Have you ever seen a datastore that’s larger than its underlying LUN?
Recently, we’ve been working with another team of administrators to migrate some critical applications to VMware. Because of the unique storage requirements around one application, we’ve ended up with many datastores to support those VM’s. This week while troubleshooting a Commvault issue we discovered one of the datastores was reporting nearly double the capacity of its principal volume.
Maybe the datastore had been extended to another LUN that was later removed. But that would destroy the underlying file system, wouldn’t it? No! This sounds more like a UI error, I thought.
What was confusing was the fact that vCenter was implying there were 1,000 GB in use, even though du was telling a different story.

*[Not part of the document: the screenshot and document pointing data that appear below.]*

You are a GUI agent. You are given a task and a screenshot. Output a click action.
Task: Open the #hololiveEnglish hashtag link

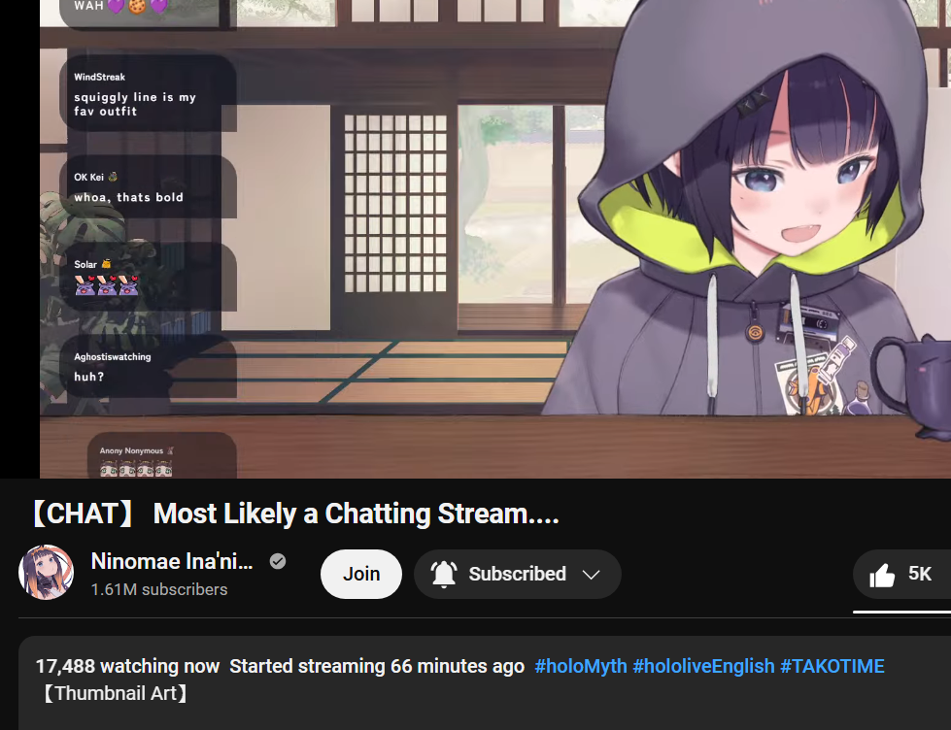coord(703,666)
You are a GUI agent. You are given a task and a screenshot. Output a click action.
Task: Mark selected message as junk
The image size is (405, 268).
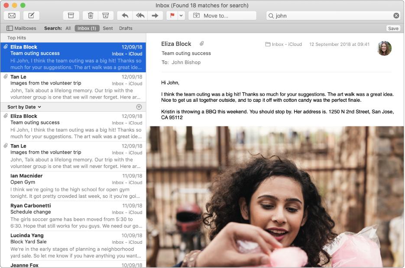[x=105, y=15]
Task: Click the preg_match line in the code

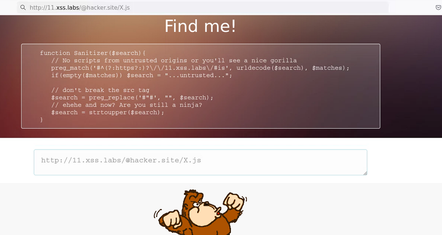Action: pos(199,68)
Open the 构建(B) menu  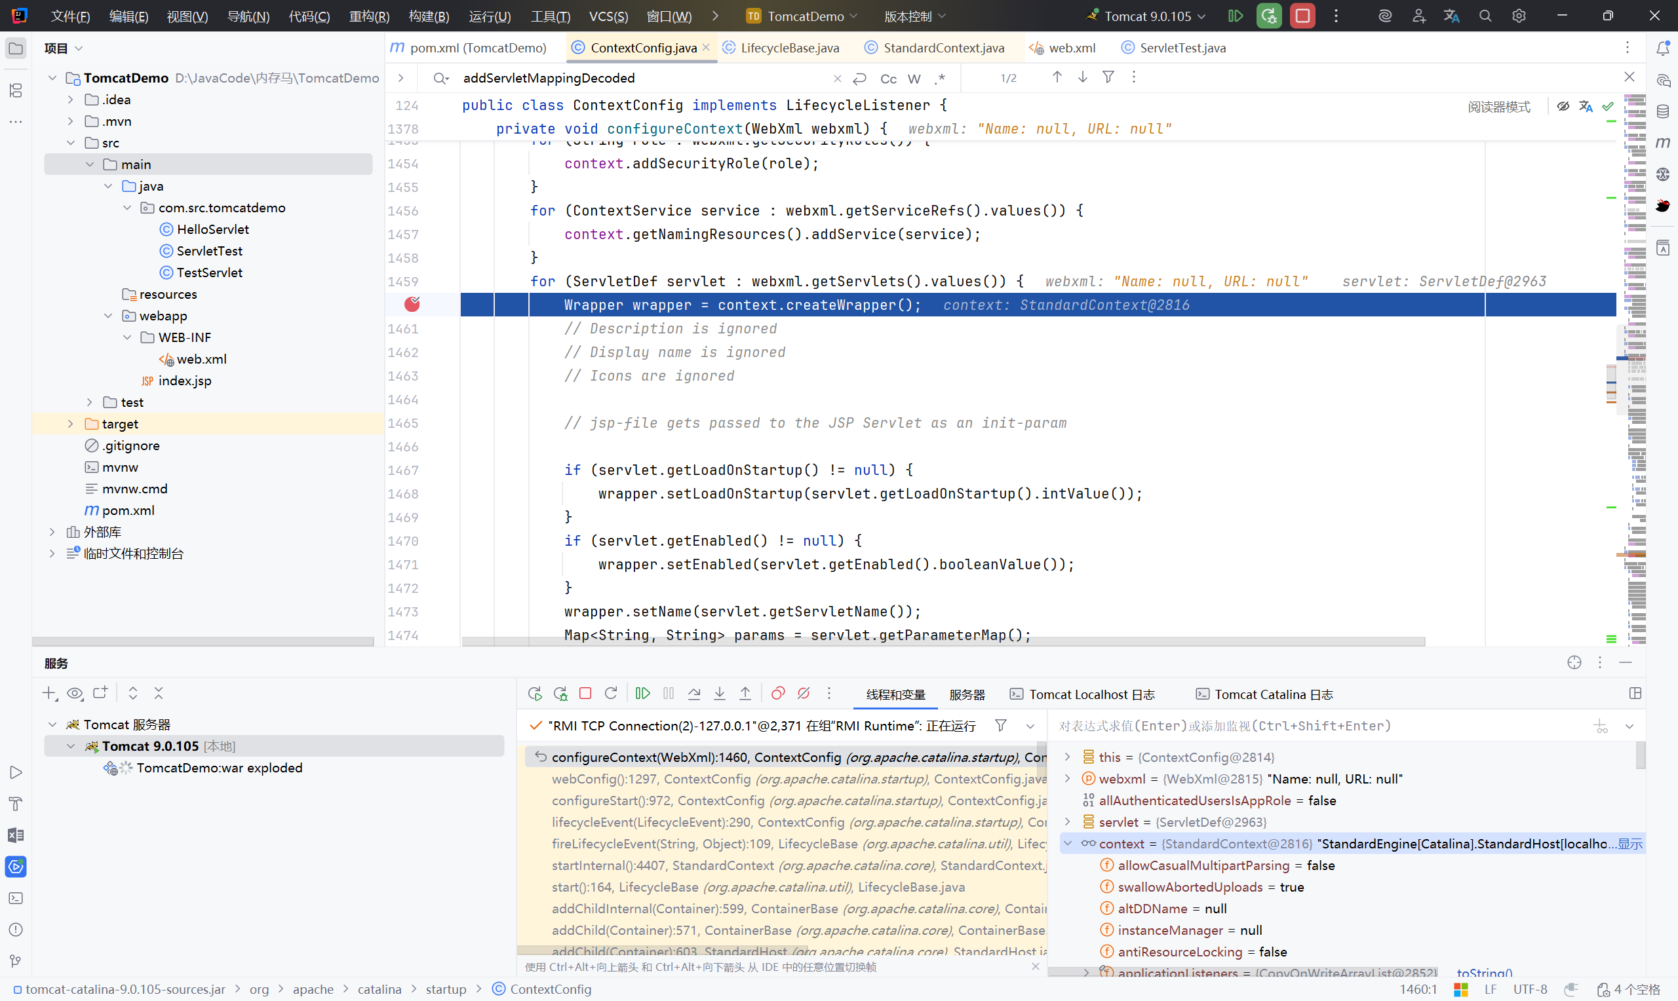click(429, 16)
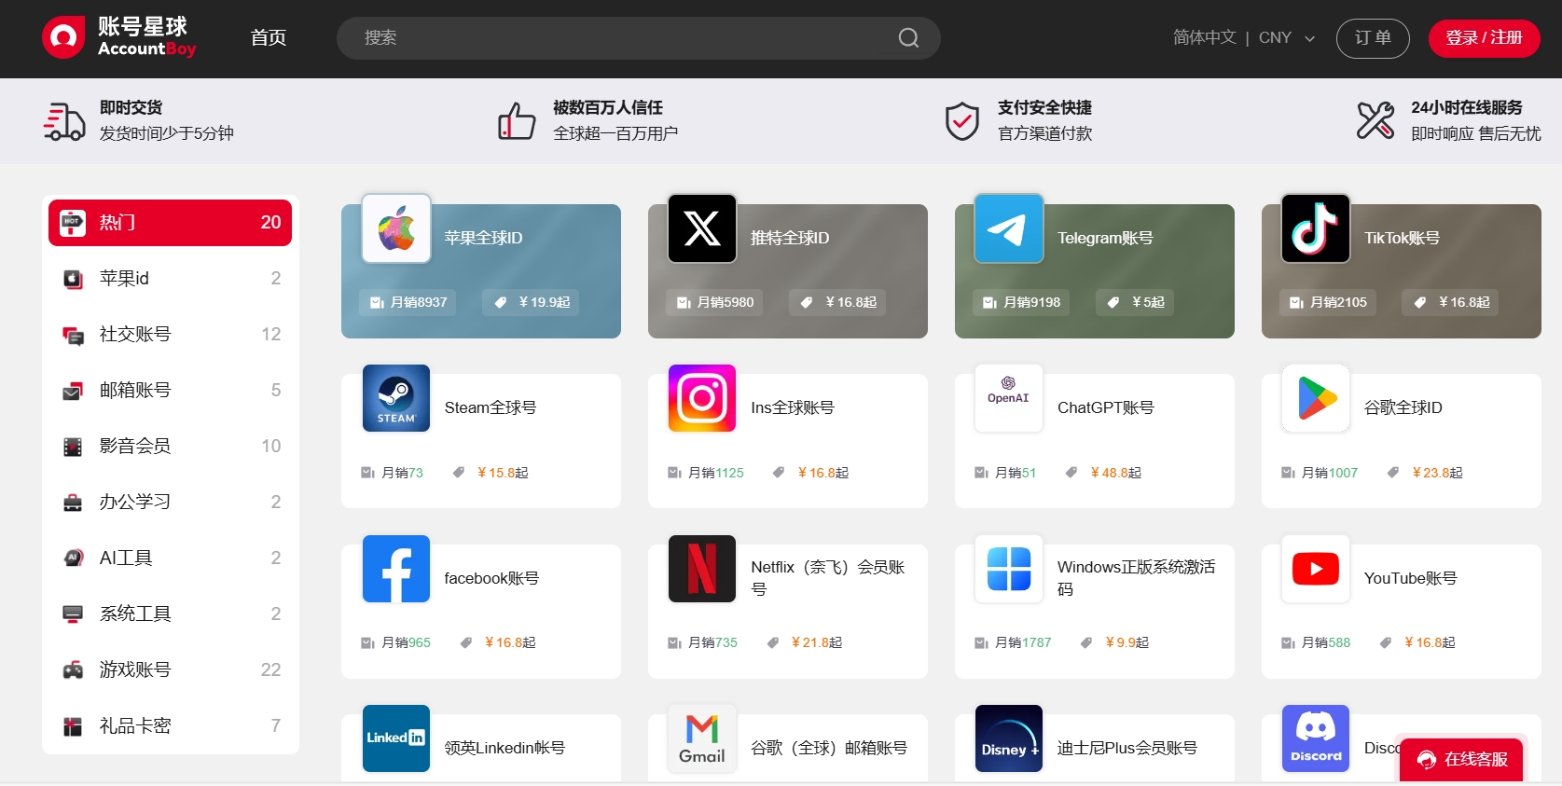Expand the CNY currency dropdown
The height and width of the screenshot is (786, 1562).
coord(1287,38)
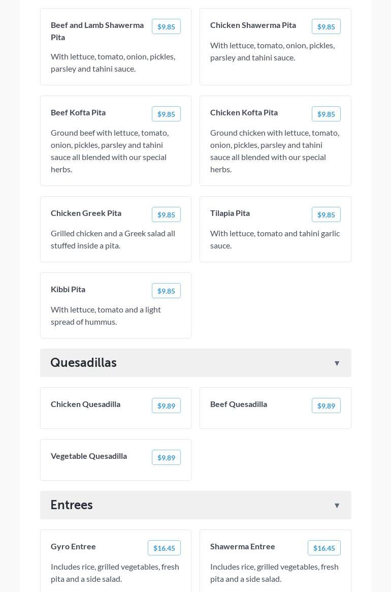Screen dimensions: 391x592
Task: Select Beef Quesadilla price button
Action: pyautogui.click(x=326, y=406)
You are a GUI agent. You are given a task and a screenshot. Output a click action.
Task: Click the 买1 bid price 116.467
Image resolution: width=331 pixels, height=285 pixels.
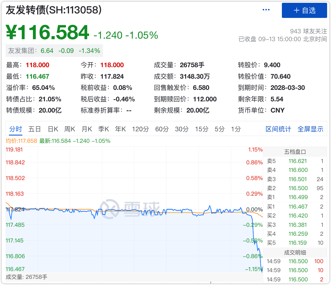[298, 207]
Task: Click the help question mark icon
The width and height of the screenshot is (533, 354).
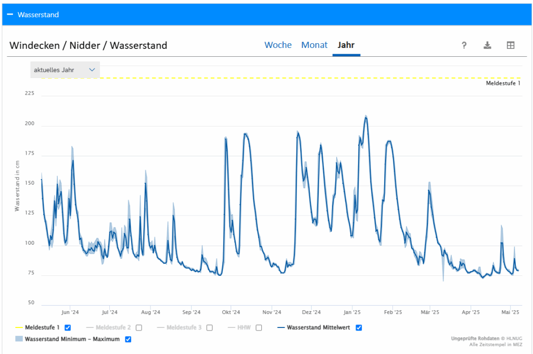Action: click(x=464, y=45)
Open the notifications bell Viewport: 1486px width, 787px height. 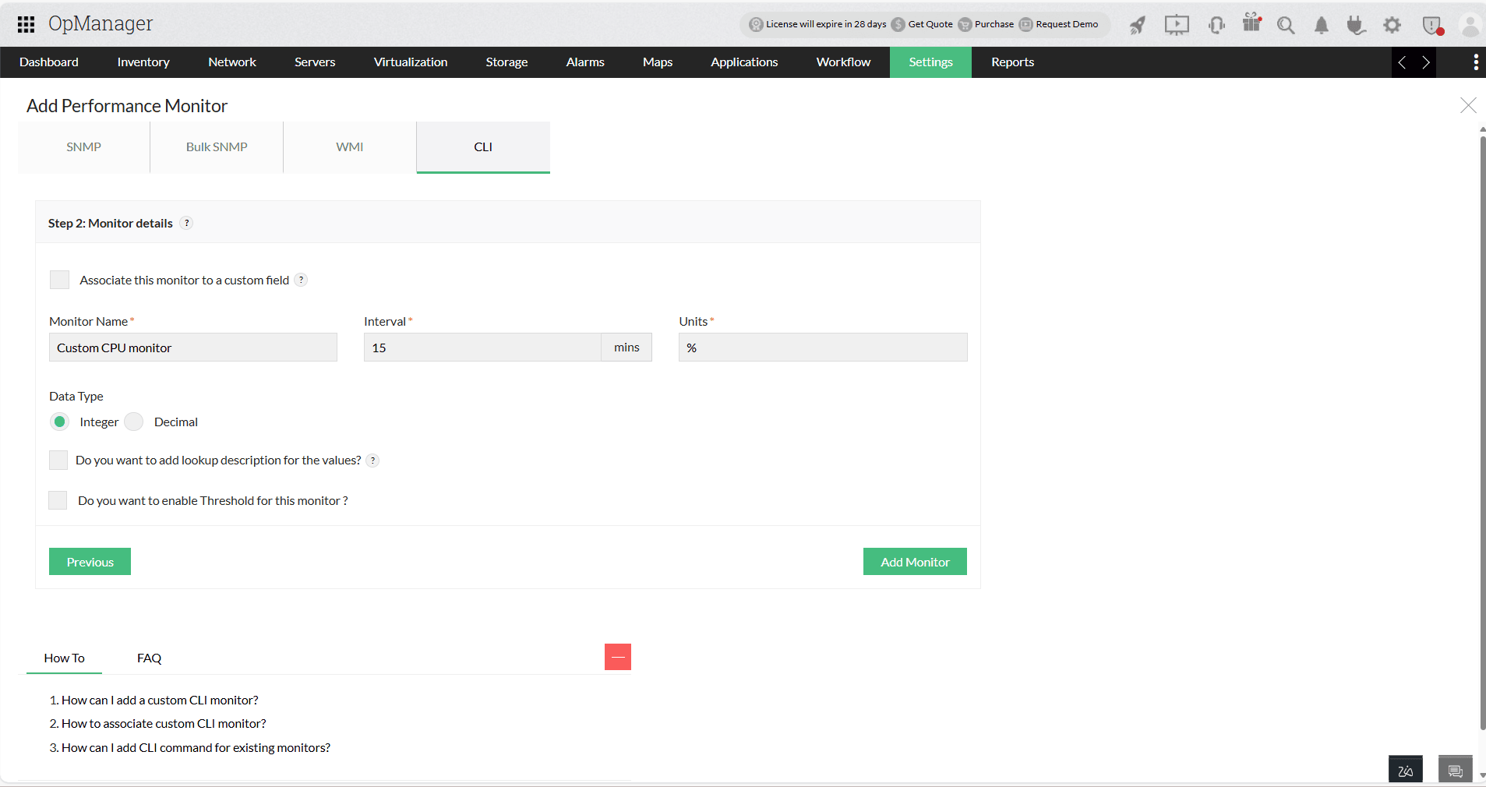coord(1320,25)
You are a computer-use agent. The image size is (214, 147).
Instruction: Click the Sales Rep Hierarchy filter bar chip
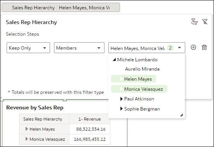point(61,7)
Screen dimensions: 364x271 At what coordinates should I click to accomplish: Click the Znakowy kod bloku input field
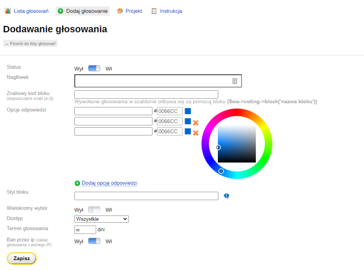click(x=146, y=94)
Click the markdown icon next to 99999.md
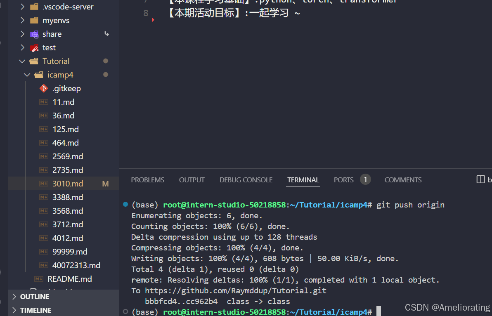Image resolution: width=492 pixels, height=316 pixels. click(43, 251)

I took a look at the VMDK settings and the maximum size seemed to line up with the LUN size.
This was interesting because there was a 98.79 GB difference between the VMDK size and the maximum size, which was equal to the free space being reported.
One of the great gizmos in the VMware toolkit is vmkfstools; there isn’t much this command can’t do when it comes to storage. To get a detailed look at what made this datastore tick I used vmkfstools –queryfs.
While cleaning up old LUNs my colleagues accidentally removed one of the extents, but the VM kept running because it needed less than the 600GB that was available. Since there’s no way to shrink a datastore, the VMDK needed to be migrated to a new datastore. You can storage vMotion individual disks by going into the advanced migration settings (Migrate -> Change Datastore ->Advanced).
This was an interesting discovery and is something that I will look out for in the future. This may even call for another script!